Data records:
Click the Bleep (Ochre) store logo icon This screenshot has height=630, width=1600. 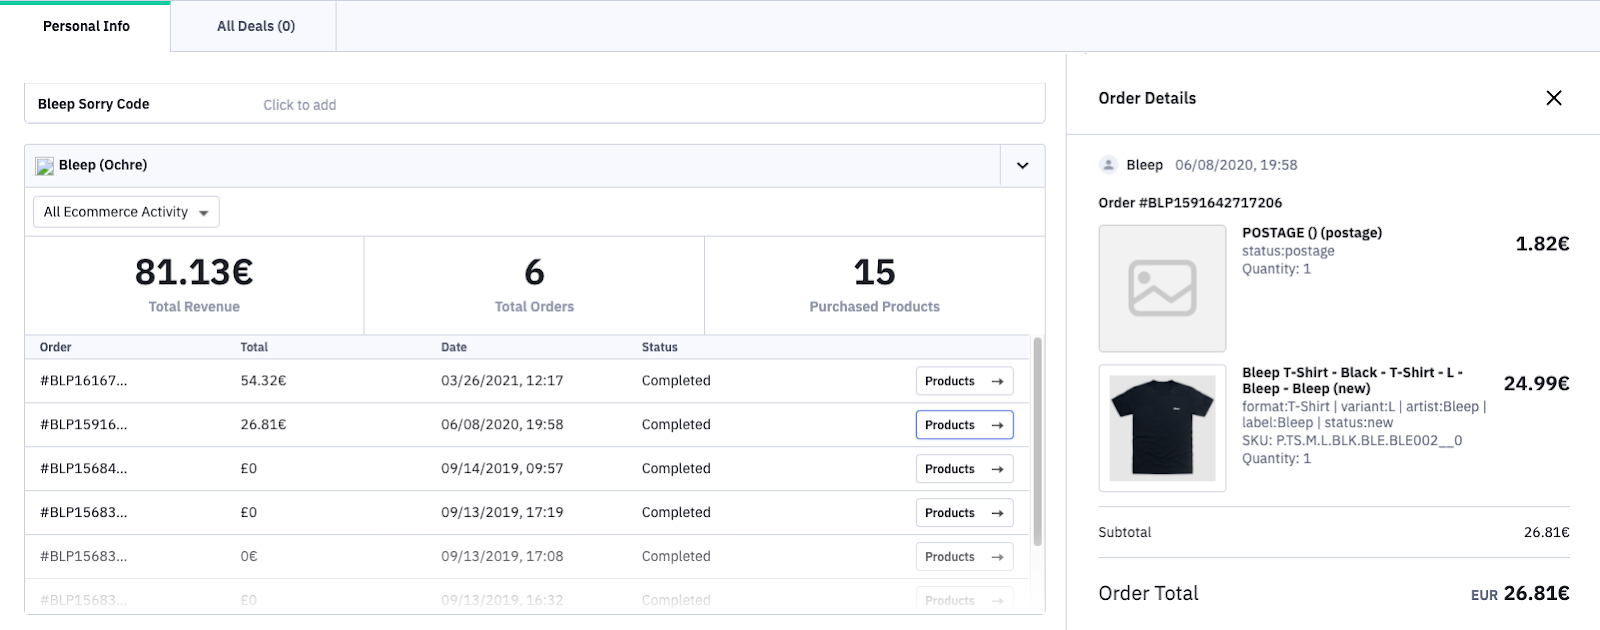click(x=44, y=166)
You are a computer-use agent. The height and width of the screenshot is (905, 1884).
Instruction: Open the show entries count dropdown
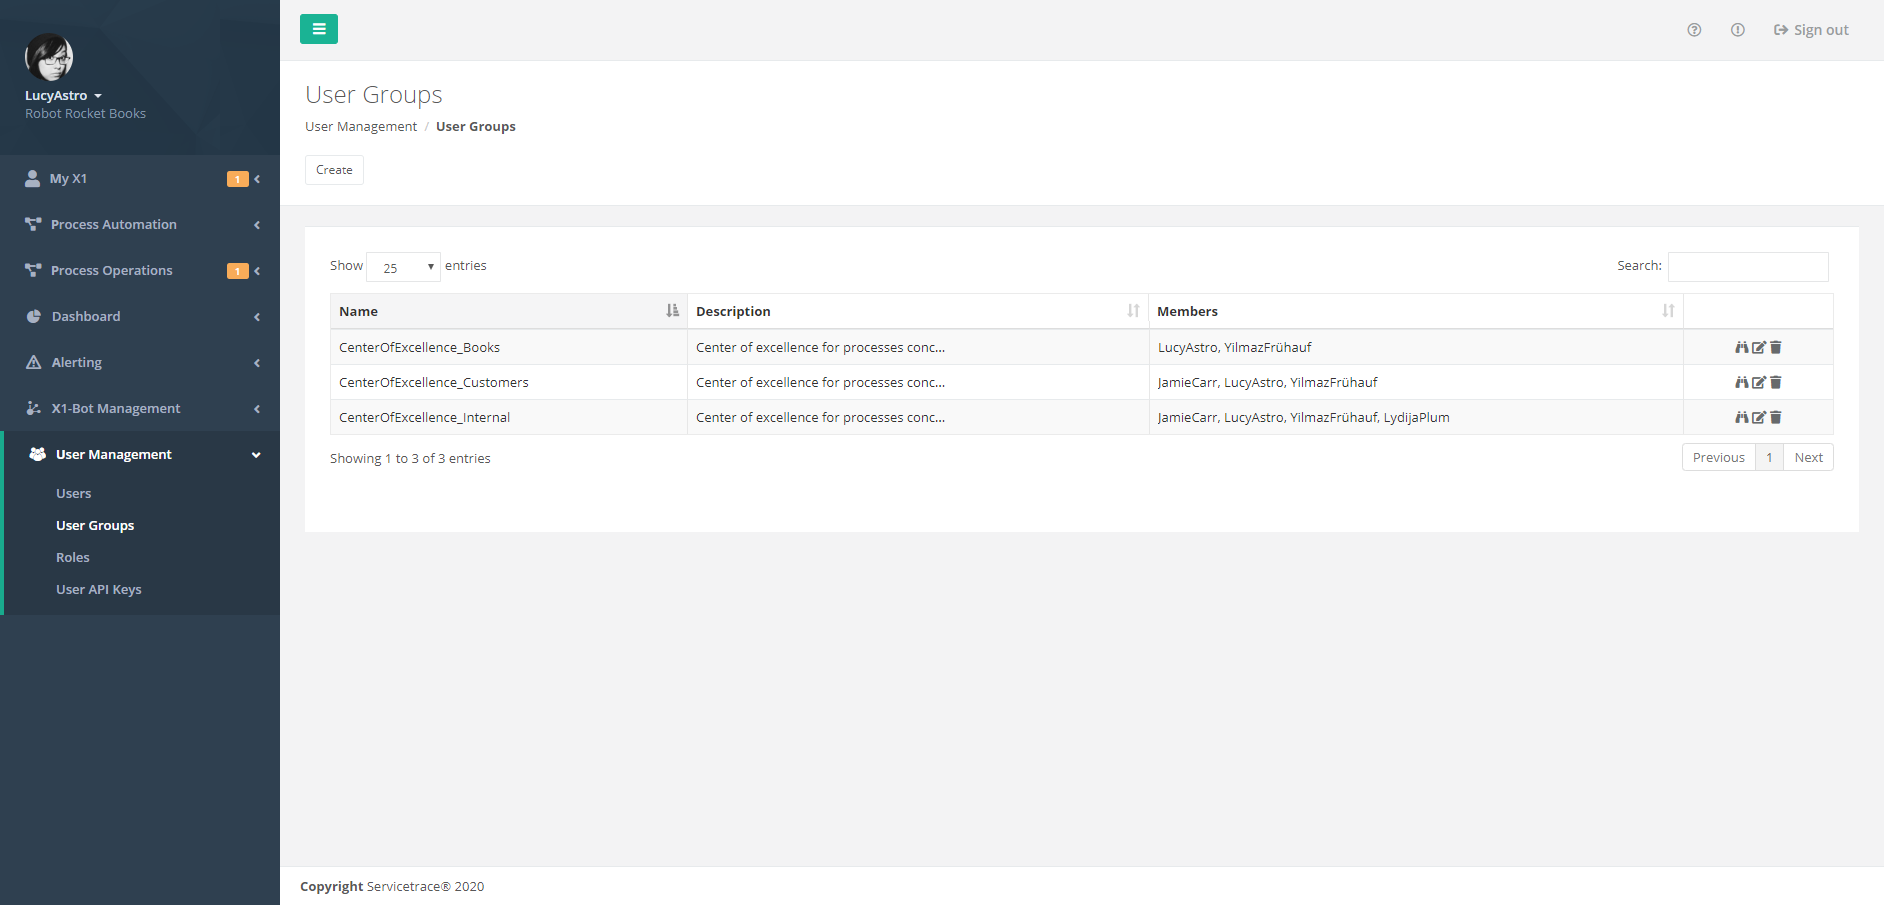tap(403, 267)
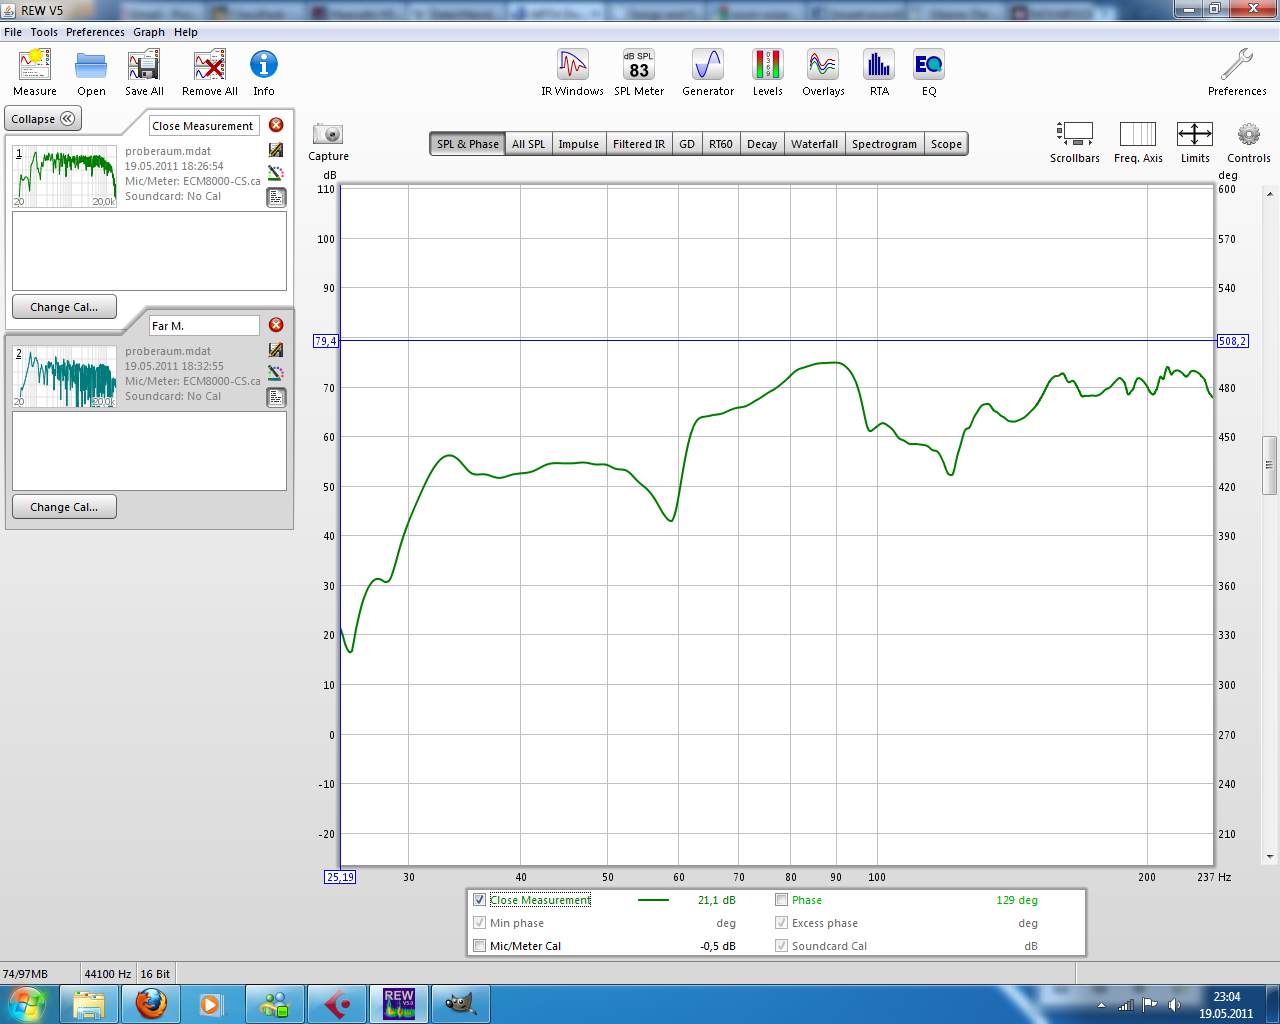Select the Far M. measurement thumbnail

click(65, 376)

* * *

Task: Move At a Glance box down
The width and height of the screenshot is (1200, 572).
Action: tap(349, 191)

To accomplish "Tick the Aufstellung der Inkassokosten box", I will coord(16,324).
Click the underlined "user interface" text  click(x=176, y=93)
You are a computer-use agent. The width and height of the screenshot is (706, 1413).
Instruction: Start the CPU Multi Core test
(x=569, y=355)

Task prompt: Examine the records and pull out every line where the string "agent" occurs.

Finished task:
You are a computer-use agent. The height and width of the screenshot is (905, 1884).
You are a computer-use agent. The width and height of the screenshot is (706, 1413).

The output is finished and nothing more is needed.